• **Supplied passage**:

:::::

From The Sacto Bee:
The environment in the Gulf of Mexico is used to coping with petroleum,” says Tunnell. “The seabed is crisscrossed with petroleum reservoirs, and the equivalent of one to two supertankers full of oil leaks into the Gulf every year. The outcome of that is a huge population of bacteria that feed on oil and live along the shoreline.”
The bacteria as well as other marine life forms along the shoreline got a boost from a strategy employed by both the United States and Mexico: to more or less give up on stopping the oil spill from reaching beaches while concentrating on keeping it out of estuaries and wetlands.
“Texas just made a superhuman effort to keep the oil away from rivers, with two or three or four layers of booms to skim it away,” said Thomas C. Shirley, a biodiversity specialist at Texas A&M-Corpus Christi. “We know how to clean up beaches, and it’s simple. It’s just sand.”
“But you get up into wetlands, where you’re cleaning up shrubs and sea grasses, and it’s far more difficult. Everything you’re cleaning is alive, and you have to be careful not to do more harm than good.”
By keeping oil out of rivers and lagoons, authorities ensured a steady stream of nutrients back into the coastal areas. And as the spill diminished, marine life had a baby boom.

:::::

• **Raw data**:

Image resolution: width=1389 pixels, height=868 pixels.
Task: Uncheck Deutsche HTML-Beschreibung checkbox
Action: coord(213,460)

:::::

• **Exercise 1**: In the passage on the Gulf of Mexico oil spill, condense the paragraph beginning "The bacteria as well as other marine life forms" into one shorter sentence that keeps its main facts.
• **Exercise 2**: Write the next paragraph of the passage on the Gulf of Mexico oil spill, picking up after its final sentence.
None of the data is needed for this work.

• **Written response 1**: Shoreline bacteria and other marine life benefited because the United States and Mexico largely stopped trying to keep the oil off beaches and focused on protecting estuaries and wetlands.

• **Written response 2**:
“A lot of the fishermen around here will tell you that the fish never came back,” says Vega Morales. “They’ll say, ‘Oh, in the old days, you could catch fish with your hat, it was so easy.’ That’s how we are, always talking about the one that got away. But the truth is, after maybe nine months or so, it was back to normal.”
Ironically, it was hurricane season that helped to clean the Gulf out in 1979, at least on the U.S. side. Mexico didn’t have the effects of that “flushing effect” from Mother Nature. And Ixtoc was, of course, far larger than the Deepwater Horizon accident. Plus, Pemex refused to pay for damages to public or private entities in the U.S., which BP is not doing.
I still think that this one will take years to get cleaned up. And the problem is that 1) the economy was already bad in the U.S. Also, 2) the Administration’s moratorium on drilling in the Gulf is going to increase the economic devastation—it’s not as if fishing and tourism can carry the load right now.